What is expected: From the line holding "Viewport: 500px width, 682px" to the final line of the entries, set down each line exactly, including both, and nothing more.

------ Material shown

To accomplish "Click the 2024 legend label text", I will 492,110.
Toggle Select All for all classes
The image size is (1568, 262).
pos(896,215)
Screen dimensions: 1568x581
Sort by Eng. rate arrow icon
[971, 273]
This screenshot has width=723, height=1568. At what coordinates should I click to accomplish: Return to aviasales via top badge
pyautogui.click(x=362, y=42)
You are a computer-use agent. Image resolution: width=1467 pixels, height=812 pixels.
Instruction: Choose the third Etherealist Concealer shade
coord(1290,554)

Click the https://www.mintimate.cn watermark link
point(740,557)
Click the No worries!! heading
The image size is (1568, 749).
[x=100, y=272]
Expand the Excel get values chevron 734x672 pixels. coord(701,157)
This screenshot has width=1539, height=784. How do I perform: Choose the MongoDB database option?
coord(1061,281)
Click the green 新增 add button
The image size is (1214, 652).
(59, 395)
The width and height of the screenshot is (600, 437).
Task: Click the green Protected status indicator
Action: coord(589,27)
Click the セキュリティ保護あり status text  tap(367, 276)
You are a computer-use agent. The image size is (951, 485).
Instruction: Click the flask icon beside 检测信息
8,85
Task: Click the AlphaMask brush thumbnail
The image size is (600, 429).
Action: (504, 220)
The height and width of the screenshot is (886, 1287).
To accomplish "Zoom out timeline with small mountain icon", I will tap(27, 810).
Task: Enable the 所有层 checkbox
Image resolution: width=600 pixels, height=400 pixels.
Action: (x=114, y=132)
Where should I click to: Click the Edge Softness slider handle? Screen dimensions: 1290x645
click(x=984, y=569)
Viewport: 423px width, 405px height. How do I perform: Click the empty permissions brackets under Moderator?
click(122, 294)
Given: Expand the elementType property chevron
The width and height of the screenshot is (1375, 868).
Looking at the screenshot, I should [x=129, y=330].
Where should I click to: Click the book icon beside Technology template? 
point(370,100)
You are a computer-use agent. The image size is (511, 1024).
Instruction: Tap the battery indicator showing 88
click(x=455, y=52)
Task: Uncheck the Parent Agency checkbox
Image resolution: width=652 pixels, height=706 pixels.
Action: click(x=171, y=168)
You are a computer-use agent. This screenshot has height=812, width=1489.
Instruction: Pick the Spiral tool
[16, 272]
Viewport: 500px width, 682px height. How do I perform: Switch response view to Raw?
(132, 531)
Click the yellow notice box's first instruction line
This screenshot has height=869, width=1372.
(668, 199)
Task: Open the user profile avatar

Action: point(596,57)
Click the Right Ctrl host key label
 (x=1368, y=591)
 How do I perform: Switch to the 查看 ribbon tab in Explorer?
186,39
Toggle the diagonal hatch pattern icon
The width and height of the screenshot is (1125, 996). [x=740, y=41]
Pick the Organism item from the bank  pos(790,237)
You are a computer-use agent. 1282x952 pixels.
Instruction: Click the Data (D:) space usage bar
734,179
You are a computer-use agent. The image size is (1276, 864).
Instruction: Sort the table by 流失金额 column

------------

Output:
Viewport: 500px width, 682px height. How do I perform: Switch response view to Raw?
(132, 531)
Click the yellow notice box's first instruction line
This screenshot has height=869, width=1372.
(668, 199)
Task: Open the user profile avatar

Action: point(596,57)
Click the Right Ctrl host key label
 (x=1368, y=591)
 How do I perform: Switch to the 查看 ribbon tab in Explorer?
186,39
Toggle the diagonal hatch pattern icon
The width and height of the screenshot is (1125, 996). [x=740, y=41]
Pick the Organism item from the bank  pos(790,237)
You are a computer-use agent. 1282x952 pixels.
Instruction: Click the Data (D:) space usage bar
734,179
You are a computer-use agent. The image size is (1276, 864).
Instruction: Sort the table by 流失金额 column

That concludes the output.